Robocop (no, not that one) is now stomping through the streets of Dubai, safeguarding its citizens and upholding law and order in the United Arab Emirates’ most famous city.
The robotic officer went on duty on Tuesday and could be the first of many to start work for the Dubai Police Force.
Shown off this week at the Gulf Information Security and Expo Conference, the new employee is identifiable as a cop thanks mainly to the police hat perched on its head. It stands at a not-too-imposing 1.5-meters, weighs 220 pounds (100 kg), and features a touchscreen display on its torso that can be used to report crimes and even pay fines for things such as traffic violations.

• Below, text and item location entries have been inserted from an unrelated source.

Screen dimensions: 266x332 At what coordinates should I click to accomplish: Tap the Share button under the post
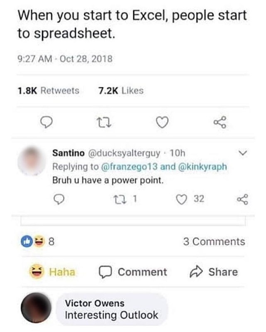click(213, 272)
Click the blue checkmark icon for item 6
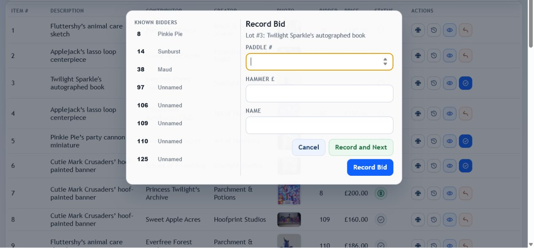Screen dimensions: 534x248 coord(466,166)
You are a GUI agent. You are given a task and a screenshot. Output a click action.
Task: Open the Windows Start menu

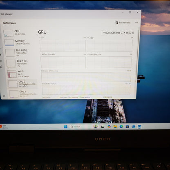[x=66, y=127]
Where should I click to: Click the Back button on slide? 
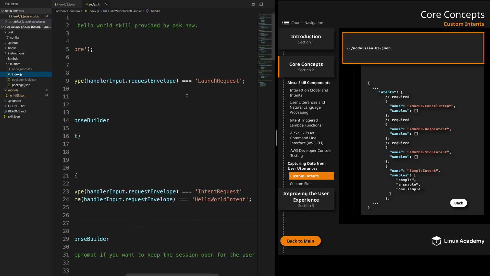[x=458, y=203]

The crime-busting android moves around on wheels, can speak six languages, and has the ability to detect a person’s emotions and facial expressions, and respond accordingly, local media reported. That sounds very similar to SoftBank’s Pepper robot, but the newest addition to Dubai’s police unit is actually the work of Spain-based PAL Robotics with a number of skills added by Google and also IBM with its Watson AI system.
PAL Robotics describes its creation as a “full-size humanoid service robot” that can navigate autonomously or be piloted remotely. It can function for eight hours on a single charge and is capable of a battery “hot-swap,” meaning that if it’s chasing after a suspect toward the end of a shift, its battery can be changed mid-chase without having to waste time powering down.
Commenting on its latest recruit, a spokesman for Dubai Police said, “With an aim to assist and help people in the malls or on the streets, the Robocop is the latest smart addition to the force and has been designed to help us fight crime, keep the city safe, and improve happiness levels.”
While we can’t imagine Robocop in its current form sorting out a bar brawl, solving a complex fraud case, or rescuing a cat from a tree, it may well prove effective for receiving crime reports, giving directions, and — thanks to that hat — presenting an air of authority wherever it goes. And as the technology develops it’ll be in a position to take on an increasing number of responsibilities.
If the law-enforcing robot proves successful, Dubai wants to use more of them to make up 25 percent of its police personnel by 2030. It even has plans to build the world’s first “smart police station” containing zero human employees. In a city very much known for its outlandish projects, who’s to say they can’t achieve it.